So I think we’ve come to the end, and I think we’ve got the Q&A full. So I’m going to stop sharing now, and then we’ll see. If anyone has any questions. I’ll happily take any that anyone’s got. Let me stop sharing. There we go. Right, so if anyone has any questions, I’ll happily take any. If anything’s come through, Amanda, that people might like me to answer, I’ll happily do.

[01:10:41] – Amanda Hendley

So you’re welcome to drop them in the chat, or if we have anyone on the call that wants to raise their hand and voice them, we can do that as well. But I have a first question for you.

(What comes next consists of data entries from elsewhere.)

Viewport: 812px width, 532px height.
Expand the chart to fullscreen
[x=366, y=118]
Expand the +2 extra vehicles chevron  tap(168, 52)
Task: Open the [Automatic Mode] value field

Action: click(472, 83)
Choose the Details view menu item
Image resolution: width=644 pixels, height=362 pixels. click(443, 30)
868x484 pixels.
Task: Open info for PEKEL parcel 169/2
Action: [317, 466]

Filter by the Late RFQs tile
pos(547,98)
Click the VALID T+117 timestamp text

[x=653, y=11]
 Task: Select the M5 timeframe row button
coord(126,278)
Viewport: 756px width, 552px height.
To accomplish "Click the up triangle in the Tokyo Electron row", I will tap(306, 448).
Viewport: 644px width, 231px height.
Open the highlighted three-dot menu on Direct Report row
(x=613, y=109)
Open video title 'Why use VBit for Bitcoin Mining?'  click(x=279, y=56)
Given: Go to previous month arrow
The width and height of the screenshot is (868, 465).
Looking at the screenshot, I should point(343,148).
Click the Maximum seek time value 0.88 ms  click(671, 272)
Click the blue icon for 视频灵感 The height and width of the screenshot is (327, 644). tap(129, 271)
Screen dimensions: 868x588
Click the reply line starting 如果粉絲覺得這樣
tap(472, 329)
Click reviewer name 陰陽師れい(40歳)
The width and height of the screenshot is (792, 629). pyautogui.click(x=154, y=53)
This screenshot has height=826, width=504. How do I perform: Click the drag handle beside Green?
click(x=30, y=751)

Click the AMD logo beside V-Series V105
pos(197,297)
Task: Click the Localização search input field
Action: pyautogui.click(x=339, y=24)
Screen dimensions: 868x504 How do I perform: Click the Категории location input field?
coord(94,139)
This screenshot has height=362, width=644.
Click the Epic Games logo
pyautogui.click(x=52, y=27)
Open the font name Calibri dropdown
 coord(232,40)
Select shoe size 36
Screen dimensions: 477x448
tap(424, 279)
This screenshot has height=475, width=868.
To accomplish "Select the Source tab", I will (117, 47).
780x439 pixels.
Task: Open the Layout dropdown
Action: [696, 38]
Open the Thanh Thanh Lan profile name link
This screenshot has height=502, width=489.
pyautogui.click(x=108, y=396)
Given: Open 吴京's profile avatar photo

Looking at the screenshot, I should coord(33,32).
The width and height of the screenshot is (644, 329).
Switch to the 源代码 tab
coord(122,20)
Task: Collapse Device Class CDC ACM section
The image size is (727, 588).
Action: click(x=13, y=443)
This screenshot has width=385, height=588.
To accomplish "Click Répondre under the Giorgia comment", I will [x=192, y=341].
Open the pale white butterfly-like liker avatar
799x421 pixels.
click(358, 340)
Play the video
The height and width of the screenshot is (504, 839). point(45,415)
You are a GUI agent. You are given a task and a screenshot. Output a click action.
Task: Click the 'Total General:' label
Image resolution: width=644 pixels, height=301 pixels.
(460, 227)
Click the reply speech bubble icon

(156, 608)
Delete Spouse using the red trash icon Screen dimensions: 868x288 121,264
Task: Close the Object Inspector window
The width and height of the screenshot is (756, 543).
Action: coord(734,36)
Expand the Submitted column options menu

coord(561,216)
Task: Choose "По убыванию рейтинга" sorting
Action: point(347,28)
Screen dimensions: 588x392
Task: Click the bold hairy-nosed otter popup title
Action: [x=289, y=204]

Roughly what percentage of customers CICS resources are defined as recoverable as opposed to non-recoverable okay, well that’s good. Quite a few resources are not recoverable because you don’t always need to be recoverable. So in my experience, often you get a mixture. It could be 50/50 in some sites for non-recoverable data and information that really matters, that you care about being undone or backed out, you would define as recoverable. So it can vary between any real percentage. But 50/50 is not uncommon at all in my experience.

[01:11:37] – Amanda Hendley

And tied to that, before we get to this next one, why would you have non-recoverable resources?

[01:11:44] – Andy Wright

Okay, well, you might have read-only files, for example, that are only ever read by your CICS applications. So if you’re never going to change the data in that file, in VSAM, then you don’t need to log anything because you’re only ever reading them. You’re only ever looking at information and getting it back. It’s never going to change. So there’s no point defining things as recoverable if you don’t need to. Another region could be, it could be a test region, for example, when you don’t really care about recovery, you’re just proving that everything executes correctly. Or it could be files, I suppose, that get scratched and redefined every day that aren’t that important, that don’t really matter if anything goes wrong within one day, because you’re going to start with a clean version again the following day, again probably in a test environment.

[01:12:35] – Amanda Hendley

Great, thank you. Got a question in the chat, what is a good HIGHOFFLOAD and LOWOFFLOAD value combination?

[01:12:44] – Andy Wright

Okay, well, it depends. For DFHLOG, I think we recommend something like 85% for high because you want to get up near the top of the log stream, but still have a bit left over for new work to be put into while the z/OS logger is throwing away all those old records I mentioned. So HIGHOFFLOAD for DFHLOG will be about 85%. LOWOFFLOAD, I think it ranges between 40 and 60 as a recommendation. And you would tend to tune that depending on looking at that SMF88 data I mentioned, seeing how much the z/OS logger is having to do offloads and then tuning it accordingly. Now, for DFHSHUNT I think we recommend similar values, but if you think about general logs, which I mentioned, we never read them. They’re only ever written to within a CICS run. So the only point of trying to optimize storage in the logger is if you want to keep data in primary storage so you can read it quickly. And that would be if you’re ABENDing a task. Want to back it out quickly. If it’s just audit log information that won’t get read back, or maybe never, or perhaps backed up in a few days or weeks time, then we don’t really care. So when they hit HIGHOFFLOAD, they could offload all the way down to zero. Because there’s no point keeping any data in the primary structure. It could all be moved out to disk and then the primary storage made available again. So it does depend very much on what the log streams are used for. But there is good guidance on all of that in the CICS documentation on logging and recovery. Right. Are there any more questions in the chat, Amanda?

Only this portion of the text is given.